Beginning at the line containing "Where should I", give again every line through the end of the data, unchanged and with both ends included. Drop any pictures.

Data to examine:
====

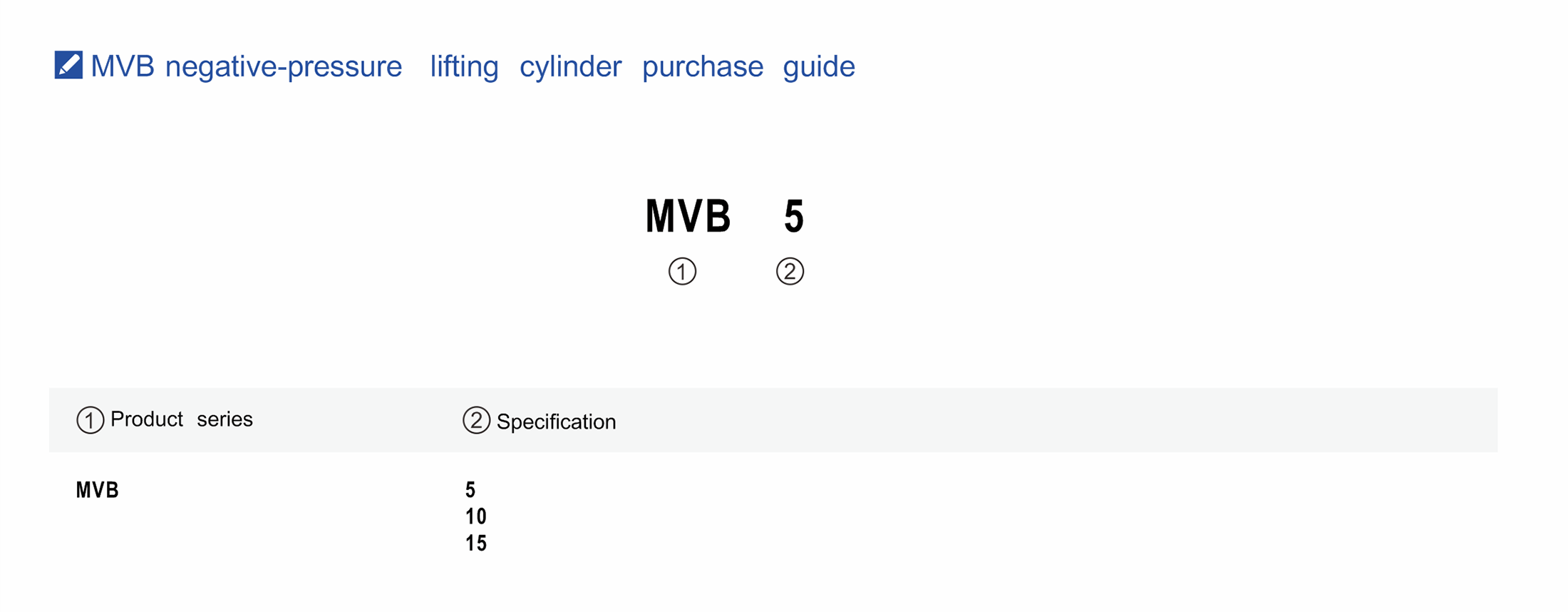Screen dimensions: 1568x612
Task: Choose specification value 5 in the list
Action: pos(470,490)
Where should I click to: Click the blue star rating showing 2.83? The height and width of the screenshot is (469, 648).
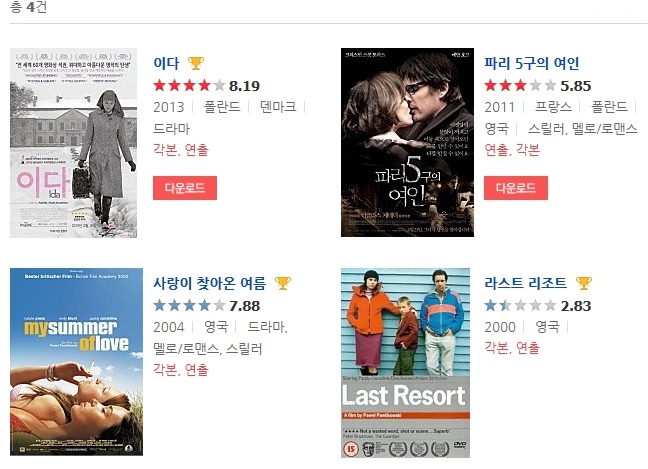520,306
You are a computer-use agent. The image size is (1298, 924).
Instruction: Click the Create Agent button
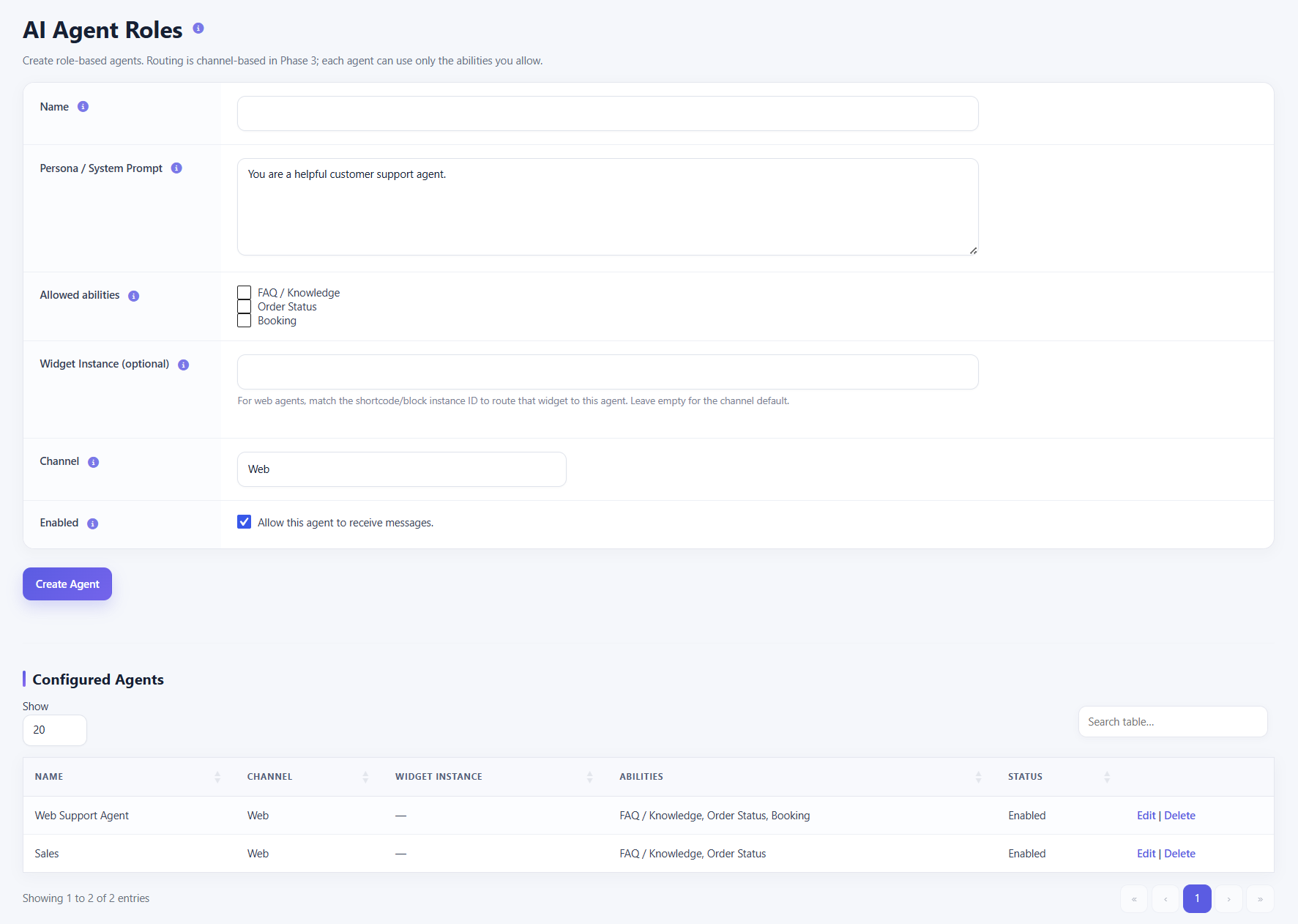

====

Task answer:
Where should I click to: Click the blue star rating showing 2.83? The height and width of the screenshot is (469, 648).
520,306
You are a computer-use agent. The image size is (1298, 924).
Instruction: Click the Create Agent button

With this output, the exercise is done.